Quando a educadora fala de etnia, política, gênero, de aborto, do
desarmamento, busca estratégias que possibilitam reorganizar a proposta curricular
baseada em relações sociais de cumplicidade ideológica que transforma a natureza da
relação social impulsionada pela sua, pela nossa opção de vida.
Nessa dinâmica interativa estou diferente, Márcia Gilda também não é mais a
mesma e todos os Narcélios, Marias e Josés desta sala de aula e da Escola
perceberam o conforto e o desconforto que o conhecimento traz.
A pesquisa é uma experiência viva. É um documento que lança o desafio do
movimento da permanência.
Em uma sala de aula simples, percebo que ações também simples foram
fundamentais para garantia da permanência dos educandos. Tais como:
Ter paciência durante os diálogos Professor x Aluno;
O trabalho feito para elevar a auto-estima dos sujeitos que são aprendizes
e ensinantes (muitos não percebem que também ensinam).
A professora estimula o sonho, faz com que o educando acredite ser
capaz.
Em algumas atividades na escola recebem / acolhem a família do educando
também.
Assim retorno aqui minha questão central de pesquisa. Lembra-se qual foi
151
minha indagação?
Quais as múltiplas determinações que causam a permanência de uma turma
da Educação de Jovens e Adultos em uma cultura predominante de evasão?
Pesquisar é algo fascinante, pois jamais finalizamos.
Respondemos parte da pesquisa... pois outras inquietações vão surgindo.
__________________________________________________
### Problema proposto a
Indique se cada afirmação a seguir concorda com o trecho sobre a permanência na Educação de Jovens e Adultos. Responda sim ou não e cite literalmente as palavras do trecho que decidem cada caso: (i) O trecho afirma que a pesquisa é algo que se finaliza. (ii) Segundo o trecho, a professora estimula o sonho do educando. (iii) O trecho diz que, em algumas atividades, a escola acolhe a família do educando.
__________________________________________________
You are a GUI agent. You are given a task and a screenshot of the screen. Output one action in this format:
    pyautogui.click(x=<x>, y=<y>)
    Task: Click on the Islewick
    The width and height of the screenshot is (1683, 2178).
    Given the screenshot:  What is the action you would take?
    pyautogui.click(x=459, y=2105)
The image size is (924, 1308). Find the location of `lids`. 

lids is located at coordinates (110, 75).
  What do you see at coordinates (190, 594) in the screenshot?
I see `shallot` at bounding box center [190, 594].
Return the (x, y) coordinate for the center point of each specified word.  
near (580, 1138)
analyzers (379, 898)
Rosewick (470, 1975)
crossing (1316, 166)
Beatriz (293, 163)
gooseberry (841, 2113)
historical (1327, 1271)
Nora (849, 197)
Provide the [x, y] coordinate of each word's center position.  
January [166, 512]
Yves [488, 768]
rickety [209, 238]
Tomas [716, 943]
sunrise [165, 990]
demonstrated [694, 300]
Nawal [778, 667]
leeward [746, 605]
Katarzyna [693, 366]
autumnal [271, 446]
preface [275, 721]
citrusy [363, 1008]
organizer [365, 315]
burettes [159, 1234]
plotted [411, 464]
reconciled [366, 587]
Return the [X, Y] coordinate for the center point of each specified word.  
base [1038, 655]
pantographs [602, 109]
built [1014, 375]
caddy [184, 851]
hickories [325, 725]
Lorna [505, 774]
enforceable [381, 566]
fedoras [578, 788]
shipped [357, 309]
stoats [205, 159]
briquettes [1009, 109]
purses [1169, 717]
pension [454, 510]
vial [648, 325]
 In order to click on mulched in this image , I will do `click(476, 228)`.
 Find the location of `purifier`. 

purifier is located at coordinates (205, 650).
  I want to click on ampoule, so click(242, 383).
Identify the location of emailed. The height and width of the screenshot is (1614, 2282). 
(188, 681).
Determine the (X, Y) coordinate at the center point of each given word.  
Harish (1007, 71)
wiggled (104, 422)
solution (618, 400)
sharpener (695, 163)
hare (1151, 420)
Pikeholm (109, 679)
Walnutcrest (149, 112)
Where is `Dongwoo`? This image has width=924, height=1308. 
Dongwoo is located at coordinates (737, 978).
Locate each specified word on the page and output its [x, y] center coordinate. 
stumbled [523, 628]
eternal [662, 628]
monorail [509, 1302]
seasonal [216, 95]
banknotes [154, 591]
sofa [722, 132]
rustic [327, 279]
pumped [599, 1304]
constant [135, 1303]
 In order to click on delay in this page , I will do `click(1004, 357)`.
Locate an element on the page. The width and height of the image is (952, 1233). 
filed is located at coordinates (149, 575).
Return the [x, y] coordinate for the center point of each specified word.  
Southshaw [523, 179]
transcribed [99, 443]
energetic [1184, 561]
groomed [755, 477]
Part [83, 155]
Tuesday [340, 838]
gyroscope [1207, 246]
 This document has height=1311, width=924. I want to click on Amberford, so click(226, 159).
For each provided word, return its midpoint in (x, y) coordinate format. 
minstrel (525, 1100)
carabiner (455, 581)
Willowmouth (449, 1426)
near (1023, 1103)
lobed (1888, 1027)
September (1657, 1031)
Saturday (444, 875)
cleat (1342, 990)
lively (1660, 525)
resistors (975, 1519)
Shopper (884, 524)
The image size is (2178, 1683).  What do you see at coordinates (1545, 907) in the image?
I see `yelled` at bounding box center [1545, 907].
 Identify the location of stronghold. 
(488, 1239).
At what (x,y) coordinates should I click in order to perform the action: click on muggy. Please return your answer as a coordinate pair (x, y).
__________________________________________________
### Problema proposto b
Reproduza sem nenhuma alteração o trecho das entradas que começa na linha que contém "Part [83, 155]" e termina na linha que contém "Shopper (884, 524)", com essas duas linhas incluídas.

### Resposta correta a
(i) Não: "Pesquisar é algo fascinante, pois jamais finalizamos."
(ii) Sim: "A professora estimula o sonho, faz com que o educando acredite ser capaz."
(iii) Sim: "Em algumas atividades na escola recebem / acolhem a família do educando"

### Resposta correta b
Part [83, 155]
Tuesday [340, 838]
gyroscope [1207, 246]
 This document has height=1311, width=924. I want to click on Amberford, so click(226, 159).
For each provided word, return its midpoint in (x, y) coordinate format. 
minstrel (525, 1100)
carabiner (455, 581)
Willowmouth (449, 1426)
near (1023, 1103)
lobed (1888, 1027)
September (1657, 1031)
Saturday (444, 875)
cleat (1342, 990)
lively (1660, 525)
resistors (975, 1519)
Shopper (884, 524)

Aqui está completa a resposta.